If $\lambda=-\mu^2<0$, we have 
$$\xi(\theta)=c_9r^{\mu\theta}+c_{10}r^{-\mu\theta}.$$ 
$$\phi(r)=c_{11}\cos(\log(\mu r))+c_{12}\sin(\log(\mu r))$$
Then the corresponding solutions are of the form $$u(r,\theta)=(c_{11}\cos(\log(\mu r))+c_{12}\sin(\log(\mu r)))(c_9r^{\mu\theta}+c_{10}r^{-\mu\theta})$$
My Stacked Part
i) When does a solution exists ? Why?
ii) How can I find the solution by applying the boundary condition? What is the solution? 
I am new in Laplacian equations. Could you flesh something out pls.?
Thanks.
 A: You've got a good start here.  Here are some observations that should help you complete the solution:


*

*$u(r,0) = u(r, 2\pi)$ and $\partial u/\partial \theta|_{(r,0)} = \partial u/\partial \theta|_{(r,2\pi)}$ for all $r$, since $\theta = 0$ and $\theta = 2 \pi$ correspond to the same point in your domain.  This places constraints on the form of your function $\xi(\theta)$, and allows you to eliminate the vast majority of the possible values for $\lambda$ that you've listed above.
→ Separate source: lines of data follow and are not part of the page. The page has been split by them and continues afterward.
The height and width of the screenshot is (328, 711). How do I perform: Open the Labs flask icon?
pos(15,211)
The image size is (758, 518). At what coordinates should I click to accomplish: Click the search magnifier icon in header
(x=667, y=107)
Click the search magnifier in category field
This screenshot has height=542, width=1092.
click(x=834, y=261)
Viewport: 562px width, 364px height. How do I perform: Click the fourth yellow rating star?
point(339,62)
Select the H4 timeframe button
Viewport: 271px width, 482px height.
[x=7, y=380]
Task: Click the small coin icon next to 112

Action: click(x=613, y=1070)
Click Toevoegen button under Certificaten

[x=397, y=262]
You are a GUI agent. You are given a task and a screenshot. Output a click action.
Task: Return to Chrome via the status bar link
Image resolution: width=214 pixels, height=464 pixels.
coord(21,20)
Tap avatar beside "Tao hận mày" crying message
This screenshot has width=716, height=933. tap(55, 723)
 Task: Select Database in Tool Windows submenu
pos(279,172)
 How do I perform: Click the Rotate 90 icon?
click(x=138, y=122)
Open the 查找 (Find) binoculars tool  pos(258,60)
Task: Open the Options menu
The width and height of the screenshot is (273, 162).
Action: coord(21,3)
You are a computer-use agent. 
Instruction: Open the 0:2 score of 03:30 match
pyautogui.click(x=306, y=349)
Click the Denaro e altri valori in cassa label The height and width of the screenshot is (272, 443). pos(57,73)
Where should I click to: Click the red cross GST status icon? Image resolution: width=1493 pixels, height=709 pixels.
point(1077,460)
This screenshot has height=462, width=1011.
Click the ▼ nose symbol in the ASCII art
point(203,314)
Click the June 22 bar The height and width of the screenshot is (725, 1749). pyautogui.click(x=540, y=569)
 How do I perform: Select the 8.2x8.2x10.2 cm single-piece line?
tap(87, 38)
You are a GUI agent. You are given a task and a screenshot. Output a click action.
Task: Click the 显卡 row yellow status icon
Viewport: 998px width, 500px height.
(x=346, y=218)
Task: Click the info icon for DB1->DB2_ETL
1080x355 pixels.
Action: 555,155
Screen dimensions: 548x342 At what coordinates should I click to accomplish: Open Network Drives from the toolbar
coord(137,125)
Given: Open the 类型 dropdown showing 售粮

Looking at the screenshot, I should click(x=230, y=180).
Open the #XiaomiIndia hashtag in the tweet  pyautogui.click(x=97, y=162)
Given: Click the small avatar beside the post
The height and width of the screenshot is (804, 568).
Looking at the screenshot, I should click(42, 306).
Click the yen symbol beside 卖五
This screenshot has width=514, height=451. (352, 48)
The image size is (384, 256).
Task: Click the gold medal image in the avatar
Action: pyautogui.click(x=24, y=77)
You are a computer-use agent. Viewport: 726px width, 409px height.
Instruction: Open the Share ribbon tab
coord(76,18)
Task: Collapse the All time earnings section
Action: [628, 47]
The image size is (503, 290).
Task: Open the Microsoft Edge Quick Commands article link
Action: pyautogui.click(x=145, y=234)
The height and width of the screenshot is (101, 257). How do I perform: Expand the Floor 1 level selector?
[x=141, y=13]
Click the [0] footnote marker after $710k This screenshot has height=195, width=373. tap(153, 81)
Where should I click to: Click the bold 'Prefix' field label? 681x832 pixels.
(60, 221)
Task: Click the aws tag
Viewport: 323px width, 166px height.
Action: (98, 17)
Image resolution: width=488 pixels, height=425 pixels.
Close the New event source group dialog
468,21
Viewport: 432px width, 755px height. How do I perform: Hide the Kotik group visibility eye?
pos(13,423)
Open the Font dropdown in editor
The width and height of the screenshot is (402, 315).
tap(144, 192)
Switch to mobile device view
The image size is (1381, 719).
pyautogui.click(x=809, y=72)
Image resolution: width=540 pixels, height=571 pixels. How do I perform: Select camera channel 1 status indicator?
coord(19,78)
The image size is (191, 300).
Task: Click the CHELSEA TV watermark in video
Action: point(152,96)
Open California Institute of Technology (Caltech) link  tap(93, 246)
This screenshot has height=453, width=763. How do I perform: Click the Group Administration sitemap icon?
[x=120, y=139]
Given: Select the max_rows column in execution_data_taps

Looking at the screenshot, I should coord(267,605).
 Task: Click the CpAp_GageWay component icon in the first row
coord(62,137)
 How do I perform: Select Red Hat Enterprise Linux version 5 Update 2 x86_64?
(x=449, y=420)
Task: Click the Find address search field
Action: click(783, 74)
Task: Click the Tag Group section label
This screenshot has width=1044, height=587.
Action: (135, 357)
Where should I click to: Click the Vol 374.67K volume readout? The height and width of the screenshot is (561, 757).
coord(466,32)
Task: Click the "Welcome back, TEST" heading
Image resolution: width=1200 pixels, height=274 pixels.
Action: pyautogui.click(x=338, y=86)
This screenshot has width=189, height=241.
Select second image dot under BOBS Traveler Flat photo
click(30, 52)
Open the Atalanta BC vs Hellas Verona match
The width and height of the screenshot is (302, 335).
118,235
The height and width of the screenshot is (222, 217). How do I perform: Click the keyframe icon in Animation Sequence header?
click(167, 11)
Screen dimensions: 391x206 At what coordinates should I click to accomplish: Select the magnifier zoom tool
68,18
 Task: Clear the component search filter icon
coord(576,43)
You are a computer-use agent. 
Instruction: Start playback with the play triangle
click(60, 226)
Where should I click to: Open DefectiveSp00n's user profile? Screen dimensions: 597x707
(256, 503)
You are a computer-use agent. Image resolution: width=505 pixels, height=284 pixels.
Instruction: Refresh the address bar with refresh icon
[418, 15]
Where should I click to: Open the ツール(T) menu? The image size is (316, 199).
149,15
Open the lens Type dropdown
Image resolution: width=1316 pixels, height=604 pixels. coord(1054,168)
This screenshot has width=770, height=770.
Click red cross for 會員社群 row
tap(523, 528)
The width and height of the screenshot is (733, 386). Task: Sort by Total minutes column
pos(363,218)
*$u(0,\theta)$ must be a finite value.  This allows you to eliminate quite a few of the possible forms for $\phi(r)$ that remain after you've done the previous step.

*Recall the trig identity that $\cos^2 \theta = \frac{1}{2} + \frac{1}{2} \cos 2 \theta$.
A: The problem you have stated is a Dirichlet problem for a circle which always has a unique solution. The general solution of $\nabla^2u=0$ given $u(a,\theta)=f(\theta)$ is
$$u(r,\theta)=\dfrac{a_0}{2}+\sum_{n=1}^\infty\dfrac{r^n}{a^n}(a_n\cos n\theta+b_n\sin n\theta)$$ where $a_n's$ and $b_n's$ are Fourier Coefficients of $f(\theta)$.   
Reference: Partial Differential Equations of Mathematical Physics by Tyn-Myint U.